• **OPDRACHT 1**
Stemmen de volgende uitspraken overeen met het fragment over het binnentreden van de woning? Antwoord per uitspraak met ja of nee en citeer letterlijk de woorden uit het fragment die de doorslag geven.
(a) De opsporingsambtenaren zijn de woning binnengegaan door de voordeur te forceren.
(b) Alle vijf aanwezige agenten bevonden zich aan de voorzijde van de woning.
(c) Bij eiser werden handboeien aangelegd vanwege mogelijk vluchtgevaar.
• **OPDRACHT 2**
Vervolgt u het fragment over het binnentreden van de woning, te beginnen na de laatste zin die er staat.

• **TE LEZEN FRAGMENT**
"""

De opsporingsambtenaren hebben de woning [adres] te Amsterdam betreden middels het forceren van de voordeur. Voorafgaande aan het binnentreden hebben zij zich niet gelegitimeerd, de machtiging tot binnentreden niet getoond en het doel van het binnentreden niet medegedeeld, omdat tijdens het betreden van de woning een persoon ([persoon]) over het balkon is geklommen en naar beneden is gevallen, als gevolg waarvan hij later is overleden. Er waren in totaal vijf agenten aanwezig, waarvan twee aan de achterzijde waar [persoon] van het balkon was gevallen. Blijkens het proces-verbaal zijn vervolgens bij eiser handboeien aangelegd in verband met mogelijk vluchtgevaar.
Artikel 22 van de Ambtsinstructie luidt als volgt:
1. De ambtenaar kan een persoon die rechtens van zijn vrijheid is beroofd, ten behoeve van het vervoer handboeien aanleggen.

"""

• **RUW MATERIAAL**
"""

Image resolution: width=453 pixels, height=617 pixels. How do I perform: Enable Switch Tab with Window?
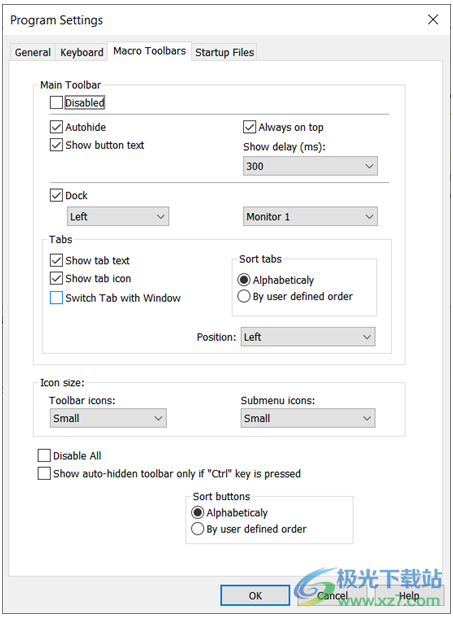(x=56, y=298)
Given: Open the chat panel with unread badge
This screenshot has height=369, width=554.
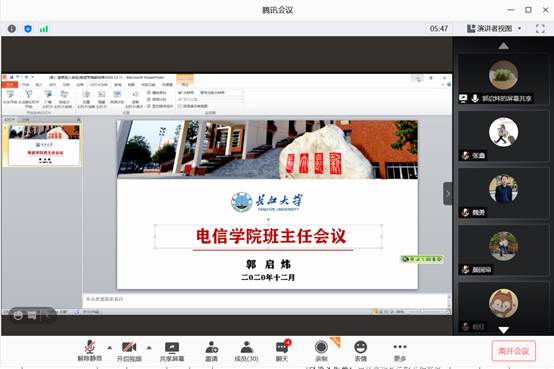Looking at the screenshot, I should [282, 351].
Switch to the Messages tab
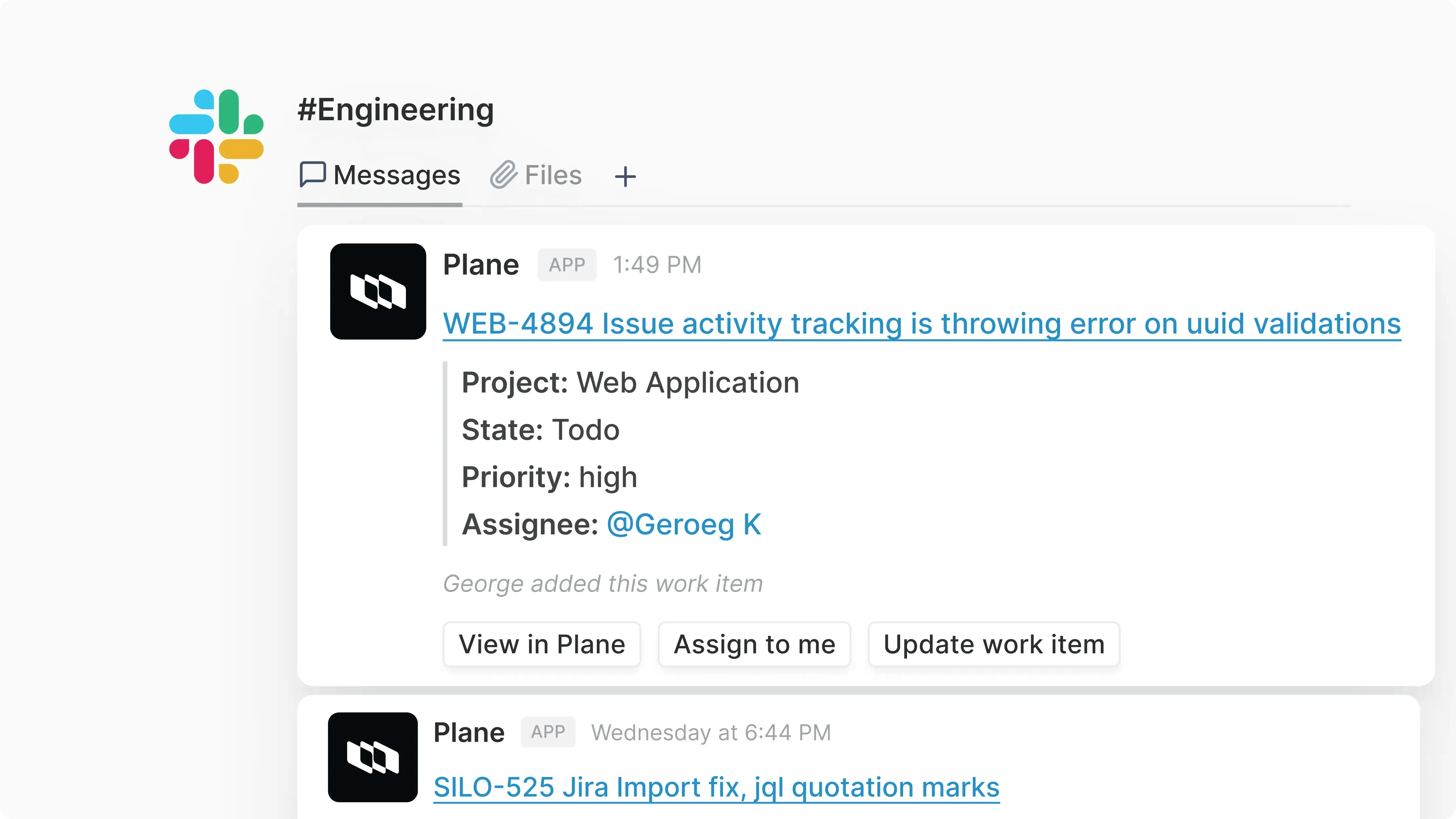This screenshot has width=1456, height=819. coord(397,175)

"""

• **RESULTAAT 1**
(a) Ja: "middels het forceren van de voordeur"
(b) Nee: "waarvan twee aan de achterzijde"
(c) Ja: "zijn vervolgens bij eiser handboeien aangelegd in verband met mogelijk vluchtgevaar"

• **RESULTAAT 2**
2. De maatregel, bedoeld in het eerste lid, kan slechts worden getroffen, indien de feiten of omstandigheden dit redelijkerwijs vereisen met het oog op gevaar voor ontvluchting, dan wel met het oog op gevaar voor de veiligheid of het leven van de persoon die rechtens van zijn vrijheid is beroofd, van de ambtenaar of van derden.
3. De in het tweede lid bedoelde feiten of omstandigheden kunnen slechts gelegen zijn in:
a. De persoon die rechtens van zijn vrijheid is beroofd, of
b. De aard van het strafbare feit op grond waarvan de vrijheidsbeneming heeft plaatsgevonden, een en ander in samenhang met de wijze waarop en de situatie waarin het vervoer plaatsvindt.
Artikel 23 van de Ambtsinstructie luidt als volgt:
De ambtenaar die gebruik heeft gemaakt van handboeien als bedoeld in artikel 22, eerste lid, meldt dit onverwijld schriftelijk aan de meerdere, onder vermelding van de redenen die tot het gebruik van handboeien hebben geleid.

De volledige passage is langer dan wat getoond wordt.